Naturalmente l’antropologia cristiana aiuta la ragione, ma non si può parlare di confessionalismo. Anzi la posizione della Chiesa riguardo al diritto alla vita è esattamente il contrario del confessionalismo: è proprio la Fede che aiuta lo Stato  ad essere veramente uno Stato, cioè il forte difensore dei deboli, il garante della uguale dignità di tutti i consociati. Non a caso Benedetto XVI nella enciclica Charitas in veritate ha sintetizzato il cuore del dibattito socio-morale, dicendo che “la questione sociale è divenuta la questione antropologica”. Le parole d’ordine della modernità – dignità, eguaglianza, diritti umani, libertà, solidarietà e giustizia – si frantumano se non sappiamo chi è l’uomo. Quindi l’antropologia è della massima attualità.
Nei giorni scorsi ovunque si è celebrata la <<Giornata della Memoria>> in ricordo dell’Olocausto delle vittime del nazismo. La memoria di questa immane tragedia, che colpì così duramente soprattutto il popolo ebraico, deve rappresentare per tutti un monito costante affinchè non si ripetano gli orrori del passato, si superi ogni forma di odio e di razzismo e si promuovano il rispetto e la dignità della persona umana. Le atrocità teutoniche di 70 anni fa oggi si chiamano guerre, mafia, stupri, violenze su donne e bambini. Divampano attentati, si perpetrano delitti ovunque. L’elenco potrebbe continuare all’infinito.
Occorre allora che la famiglia umana prenda sempre più piena coscienza della sua unità al di la di ogni discriminazione basata sulla distinzione di razza, colore, cultura, classe sociale e religione. Di fatti il razzismo appare ancora come una minaccia assai grave contro una catena di odio e di violenza che sfigura l’immagine dell’uomo, deforma le coscienze, separa gli uomini tra loro.

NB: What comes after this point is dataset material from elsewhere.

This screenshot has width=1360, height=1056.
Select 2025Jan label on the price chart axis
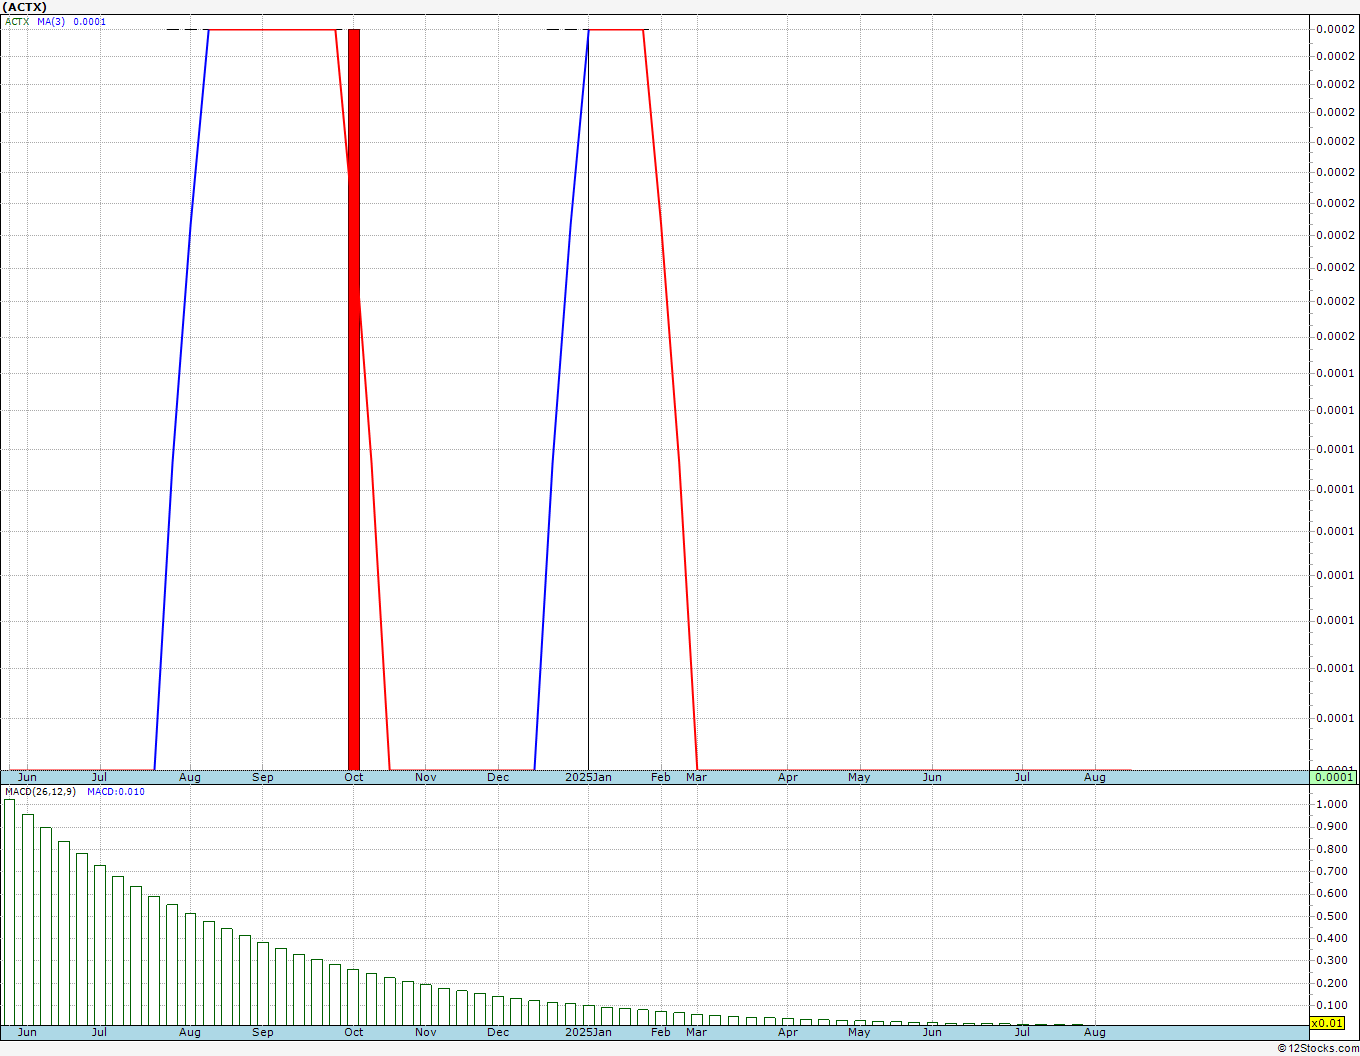click(588, 777)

E’ questa un’ora delicata e determinante per la storia del nostro Paese (mi riferisco alle elezioni politiche imminenti). Sono seriamente in gioco i grandi valori della vita umana, del suo ordinato sviluppo personale, familiare, sociale e religioso, dalla libertà alla giustizia, dalla garanzia per una retta educazione e un dignitoso lavoro all’ordinamento di una convivenza sicura.
Dobbiamo chiamare tutti ad uno specifico esame di coscienza per saper discernere, per saper valutare onde assicurare un futuro migliore, all’indomani delle elezioni. Questo è un bilancio non solo di carattere politico, ma anche e soprattutto di carattere culturale ed etico. E’ necessario allora aiutare tutti a liberare tale bilancio dagli aspetti utilitaristici e congiunturali, partitici, corporativi, soggettivi, come pure dai rischi di una manipolazione dell’opinione pubblica.